#### [What to do]
1. In the Golden Alexanders article, which group chose the plant as Wildflower of the Year in 2016?
2. Pick up the Golden Alexanders article after its final sentence and carry it on.

#### [Extract]
---*---
Golden Lace for Spring

Golden Alexanders’ (Zizia aurea) blooms float above dense, bushy foliage.  Pollinators flock to this early spring bounty. With its shallow flowers, Zizia appeals to bees, wasps, flies, and beetles.  It also supports early butterflies with nectar and serves as a larval host.  Golden Alexanders won Wildflower of the Year twice.  First, North Carolina Botanical Gardens/the Garden Club of North Carolina, Inc.1,6 selected it in 2012 and then in 2016, Kansas Native Plant Society2 chose it.  These awards, from such different areas, hint at its adaptability and appeal to people and pollinators alike.

Zizia aurea thrives in many different conditions.  In nature, it occurs in preserved natural areas and disturbed sites.  It’s found in moist black soil prairies, savannahs, thickets, limestone glades, abandoned fields, on stream banks, in moist meadows and floodplains.  Golden Alexanders is also found in openings of moist to mesic woodlands, areas along woodland paths, thinly wooded bluffs, and powerline clearances in wooded areas.3,6

Full to partial sun is ideal for Golden Alexanders but it can grow in light shade.  It loves moist, loamy soils and accepts some rocky material and some clay soils.  The only place I’ve seen it fail is in deep shade. 

An Extension Master Gardener Volunteer (EMGV) friend of mine tried growing this Zizia in a rain garden overshadowed by other plants.  The plants just died.  I have it in my own rain garden, in light shade and it does very well.  So, I think it just needs some sun.

One caution with Zizia aurea, under ideal conditions, it reseeds heavily and spreads by rhizome.  This lavish reproduction can be a challenge in a home garden and yard.  The best solution is to cut off the spent blooms as quickly as possible.  Zizia is very happy in my garden.  If I don’t remove the seed heads, the seedlings sprout and they have six-inch, thick fibrous roots.  These must be dug out, not pulled.  In addition,  watch for seedling growing in other plants.  Remove them quickly.  Otherwise, Zizia will establish itself in the perennial’s root system.  Zizia usually only needs this post-bloom pruning.
---*---
#### [Collected material]

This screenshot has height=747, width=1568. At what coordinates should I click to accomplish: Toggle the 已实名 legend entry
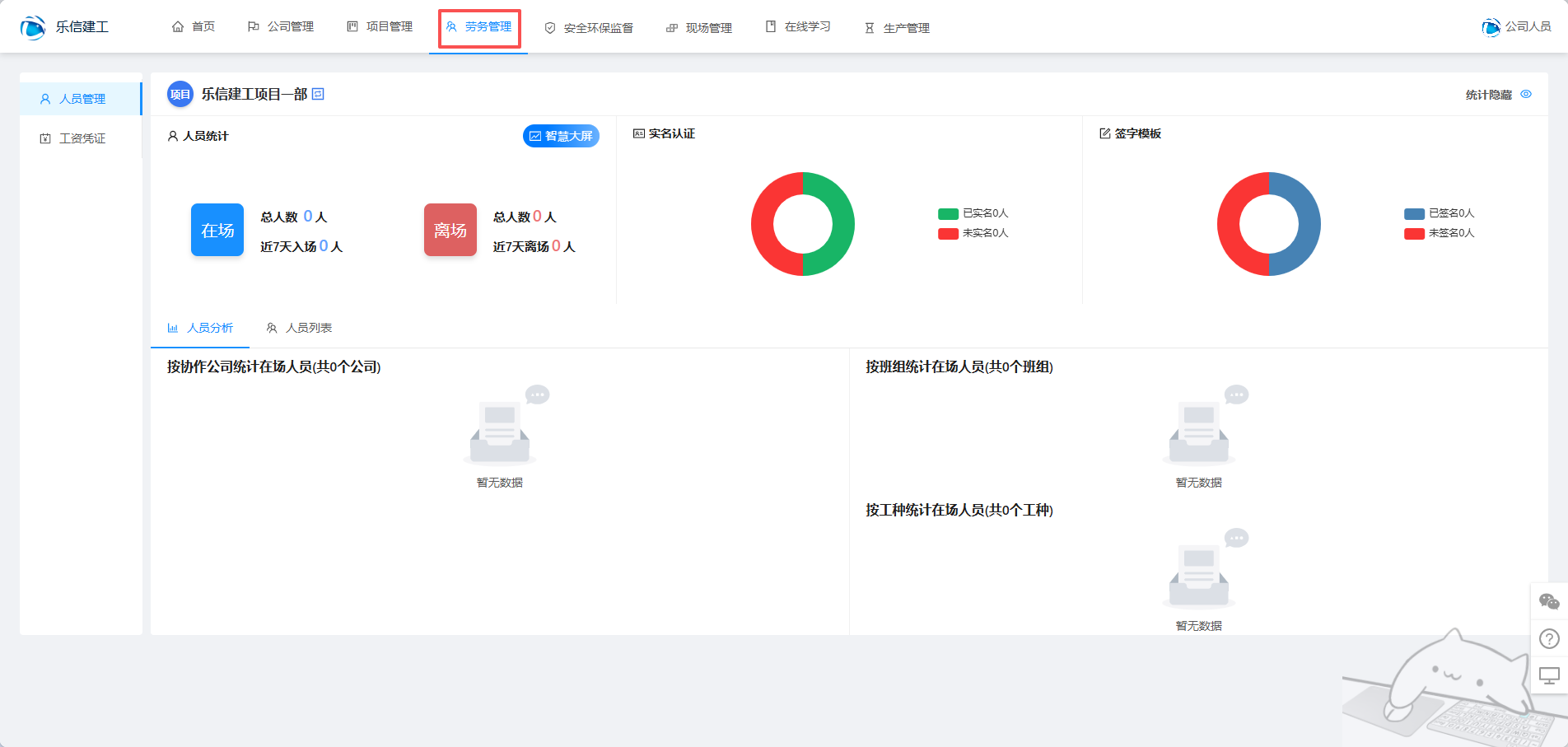(973, 213)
---*---
#### [Set of answers]
1. The Kansas Native Plant Society.

2.
Zizia is a stunning plant when in full bloom.  Its flowers look like golden Queen Anne’s Lace (Daucus carota).  Bloom time lasts for a full month.  Each blossom is two to three inches across and made up of 12 umbellets.  An umbellet is a grouping of small florets.  In Golden Alexanders, each umbellet has 21 florets that are about one-eighth inch across.  These florets have five deeply recurved petals, one pistil and five stamens. The flowers are unscented.  

The middle flower is attached directly to the stem (sessile) or almost sessile.  This sessile flower separates it from other members of the carrot family like Wild Parsnip (Pastinaca sativa).  It’s use in plant identification.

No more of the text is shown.